= Work to complete =
Exact copies of all entries are needed. Pictures are to be left out.

= Provided data =

◆ ◆ ◆ ◆ ◆

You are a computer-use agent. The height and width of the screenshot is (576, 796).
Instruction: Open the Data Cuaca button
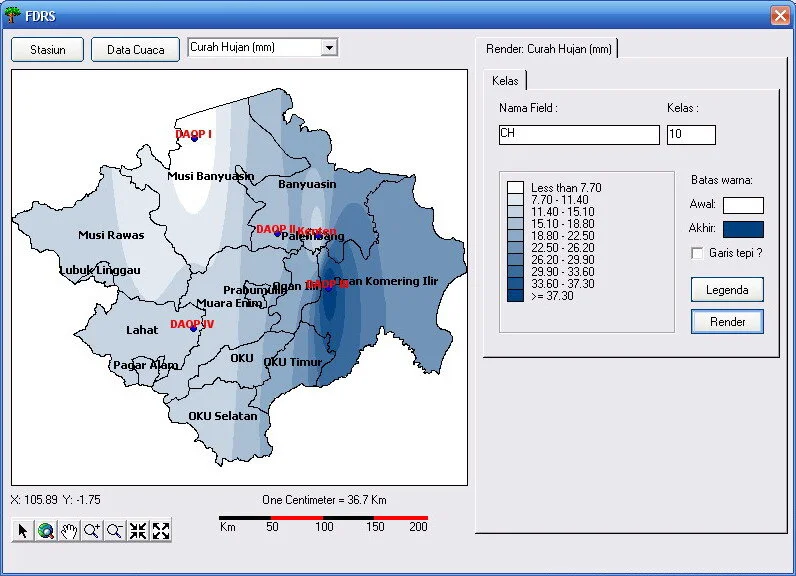(135, 50)
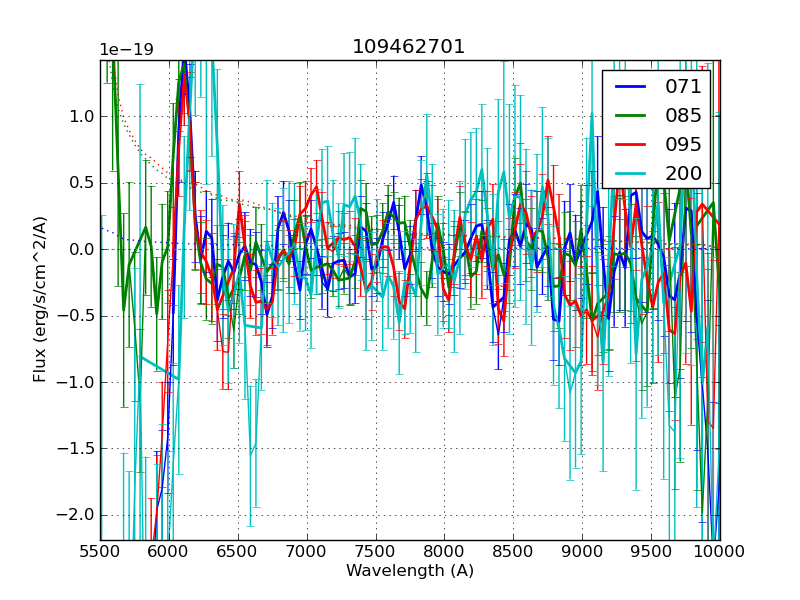Viewport: 800px width, 600px height.
Task: Click the -1.0 y-axis tick label
Action: [78, 382]
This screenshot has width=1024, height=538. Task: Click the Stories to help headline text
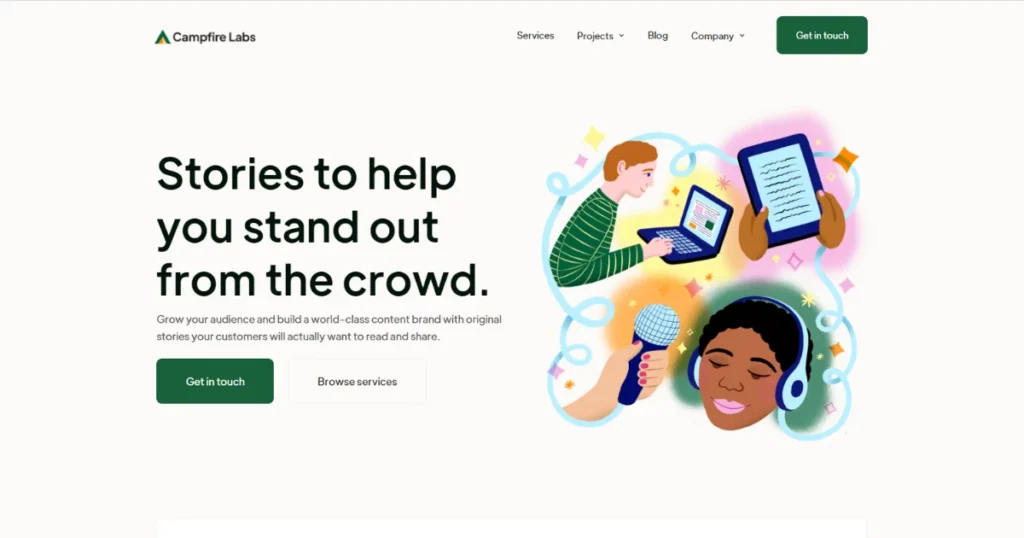coord(307,174)
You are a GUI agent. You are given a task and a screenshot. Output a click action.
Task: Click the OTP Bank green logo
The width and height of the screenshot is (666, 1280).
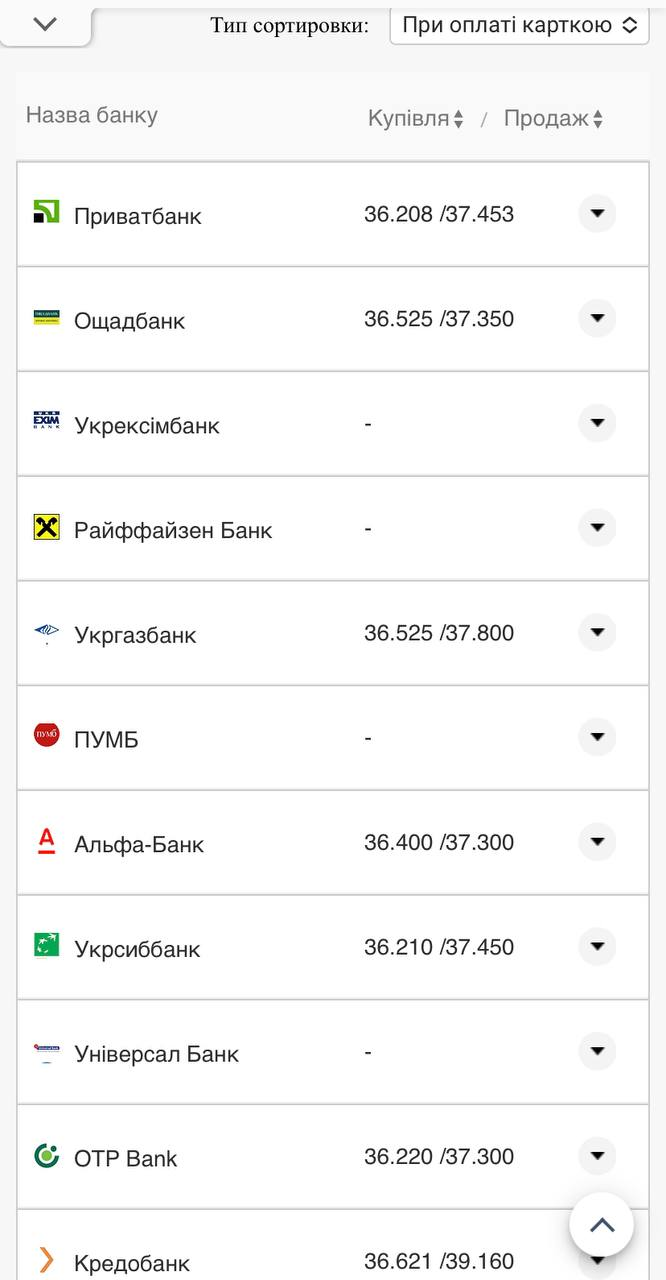point(47,1156)
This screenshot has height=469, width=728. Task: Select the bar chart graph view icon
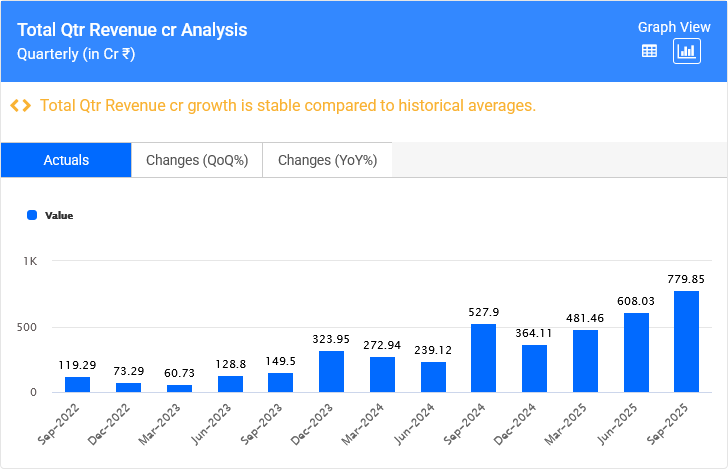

◆ ◆ ◆ ◆ ◆

= Expected answer =
You are a computer-use agent. The height and width of the screenshot is (576, 796).
Instruction: Open the Data Cuaca button
(135, 50)
Viewport: 800px width, 600px height.
Task: Click the -1.0 y-axis tick label
Action: [78, 382]
This screenshot has width=1024, height=538. Task: Click the Stories to help headline text
coord(307,174)
You are a GUI agent. You are given a task and a screenshot. Output a click action.
Task: Click the OTP Bank green logo
The width and height of the screenshot is (666, 1280).
point(47,1156)
This screenshot has height=469, width=728. Task: Select the bar chart graph view icon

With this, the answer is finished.